* PROVIDED MATERIAL:
--- Start ---
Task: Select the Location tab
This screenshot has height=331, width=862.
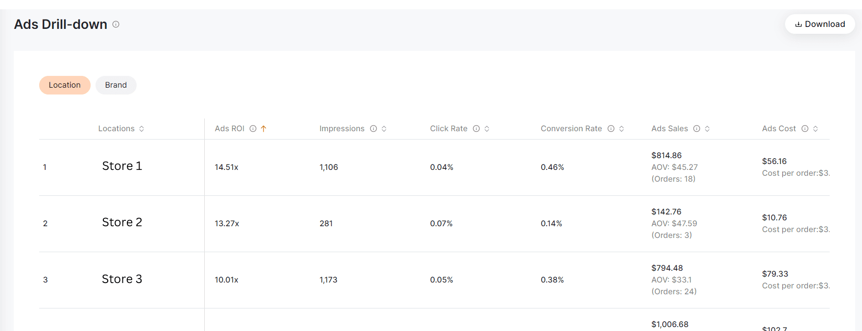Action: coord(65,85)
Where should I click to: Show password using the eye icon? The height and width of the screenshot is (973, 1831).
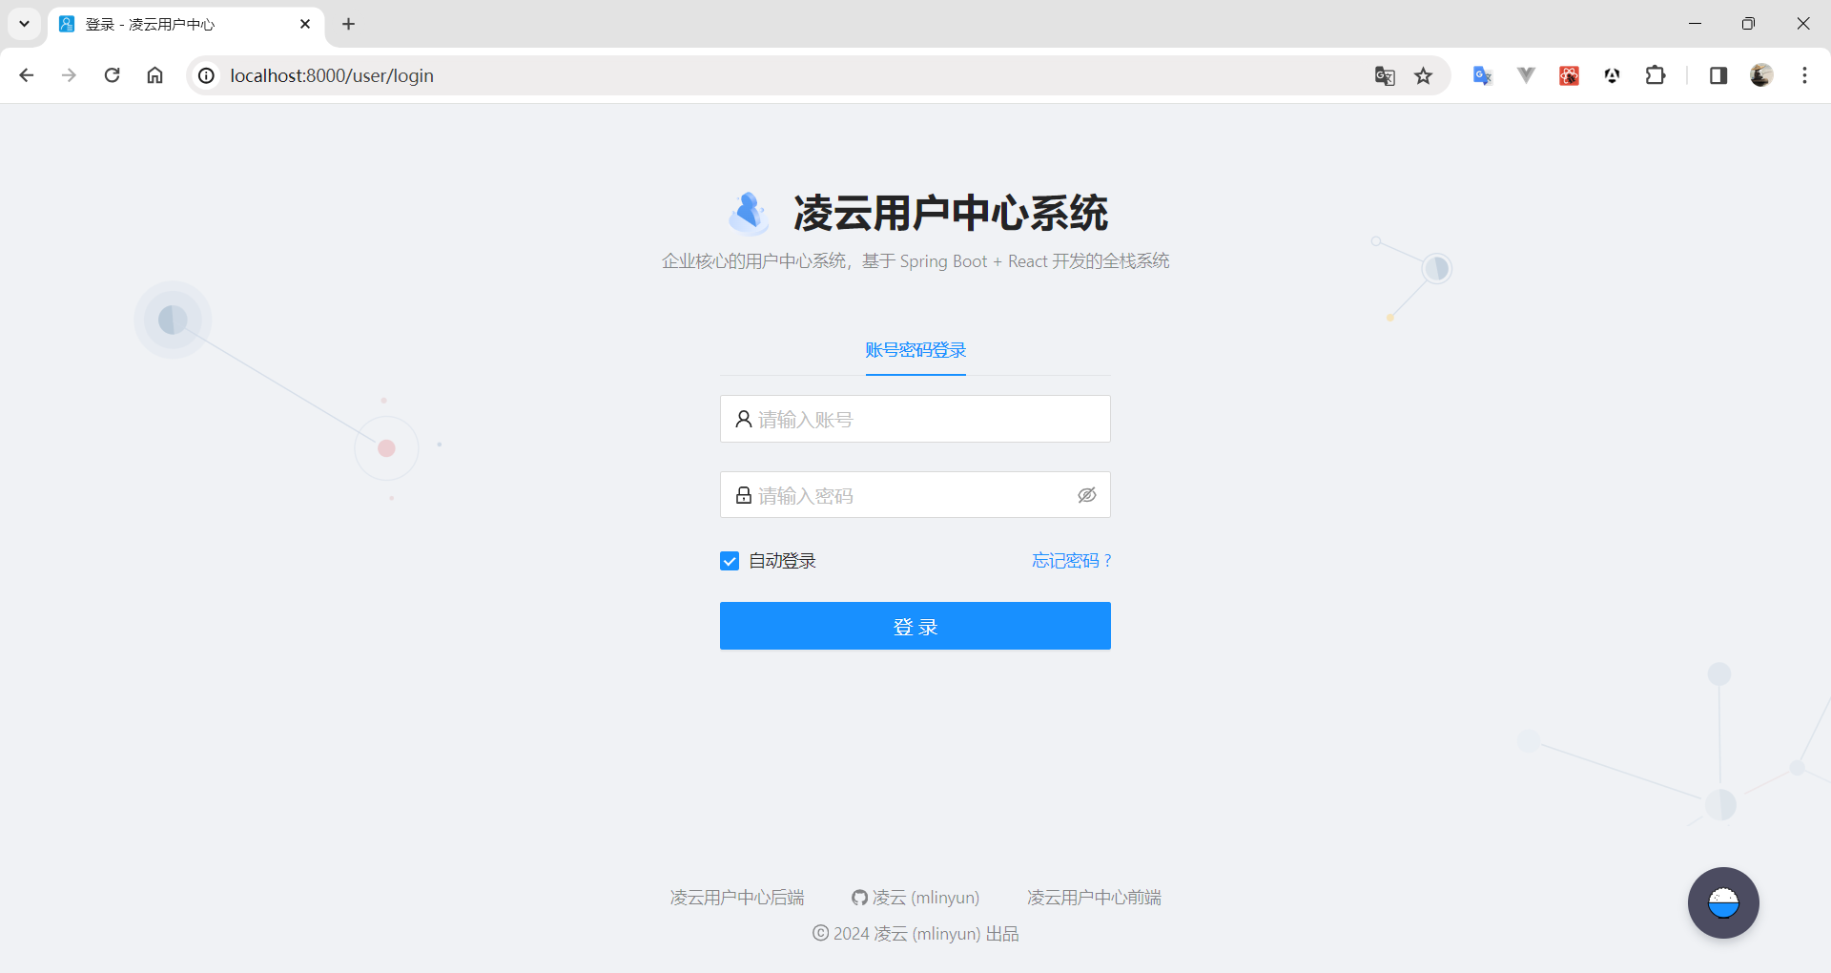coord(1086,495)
--- End ---
--- Start ---
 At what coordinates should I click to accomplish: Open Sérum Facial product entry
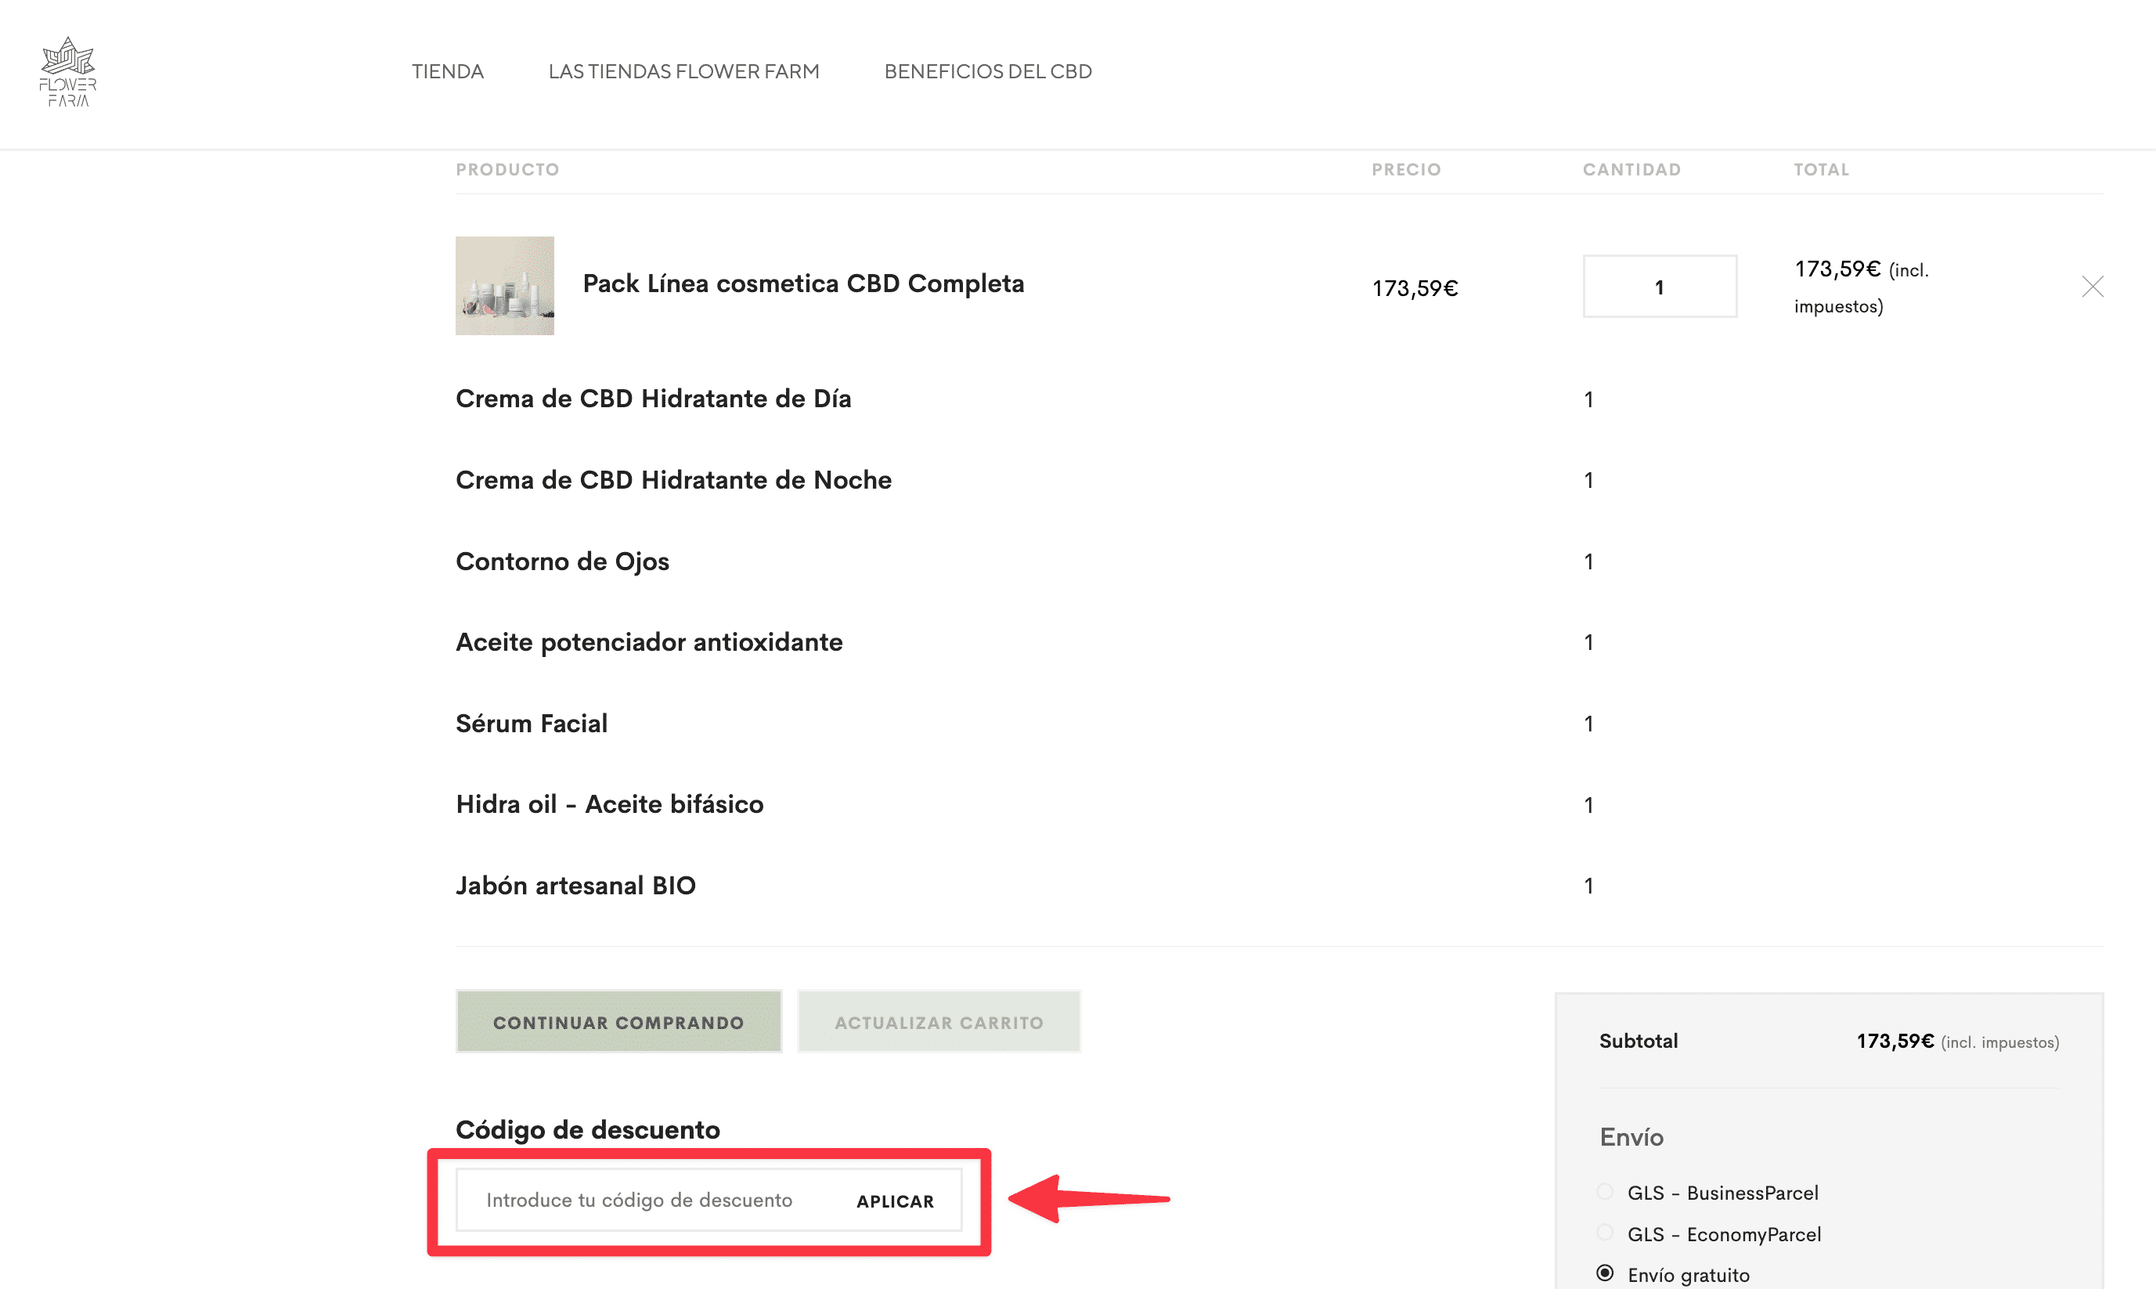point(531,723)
--- End ---
--- Start ---
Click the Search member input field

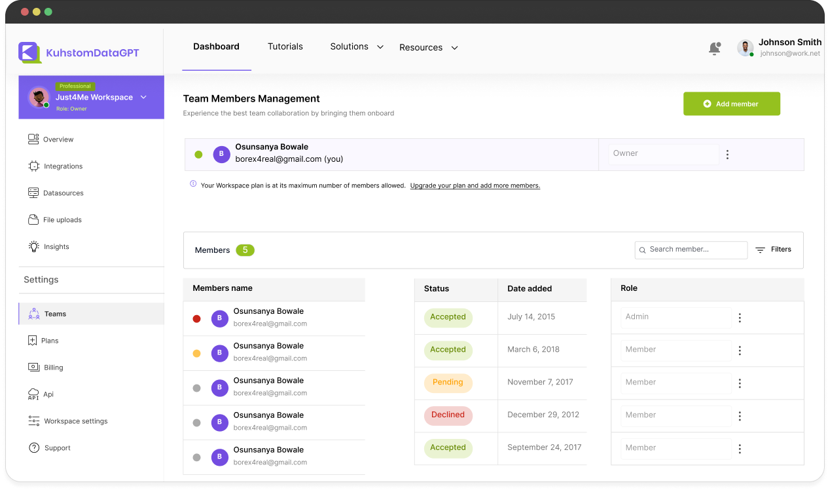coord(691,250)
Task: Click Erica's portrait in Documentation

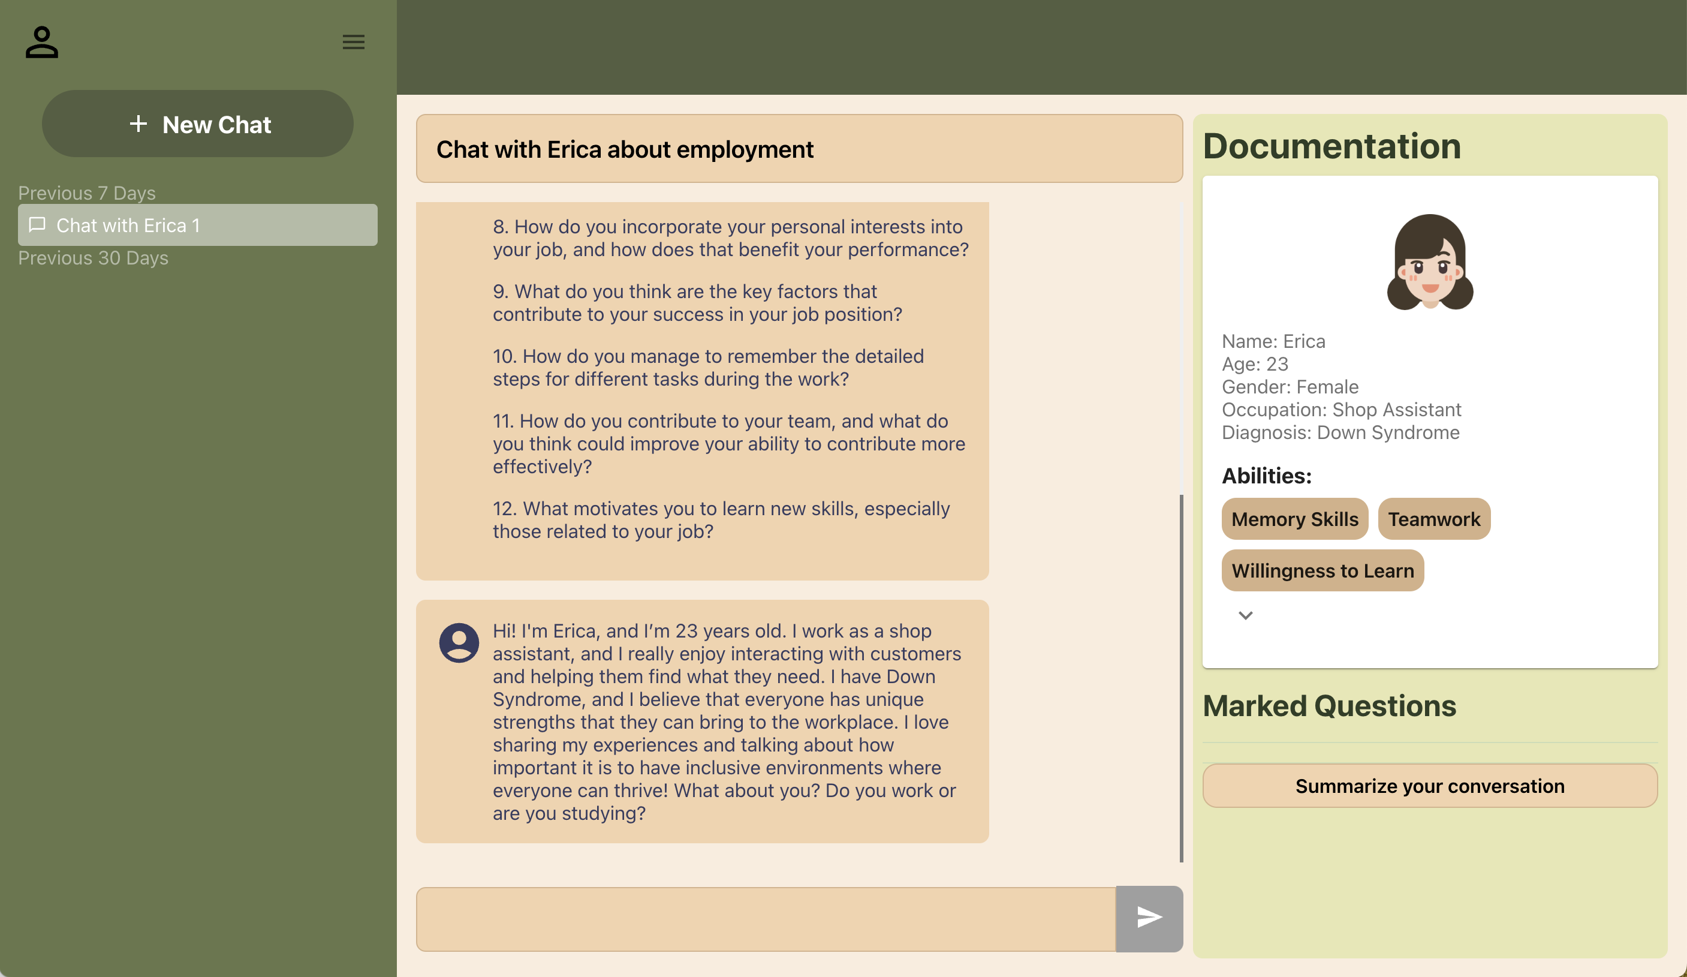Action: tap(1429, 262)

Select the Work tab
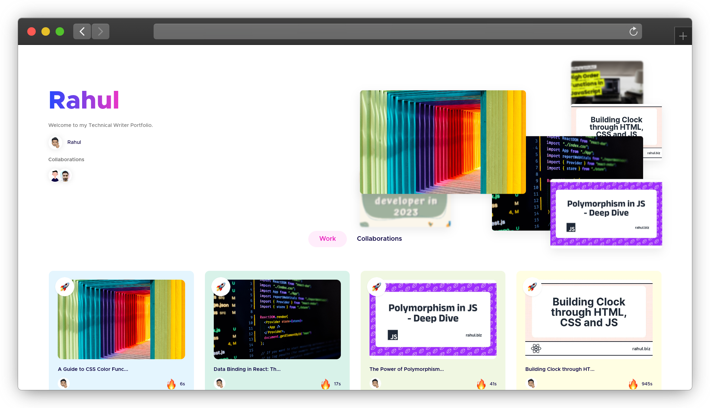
--- End ---
* WHAT THE TASK REQUIRES: Take the data above from the line containing "Task: Select the Location tab" through the line containing "coord(1086,495)", both included, and express those lines as a JSON list of strings, one string per line, with blank lines skipped. Leave the pictures out of the answer.

* FINAL RESULT:
[
  "Task: Select the Location tab",
  "This screenshot has height=331, width=862.",
  "Action: coord(65,85)",
  "Where should I click to: Show password using the eye icon? The height and width of the screenshot is (973, 1831).",
  "coord(1086,495)"
]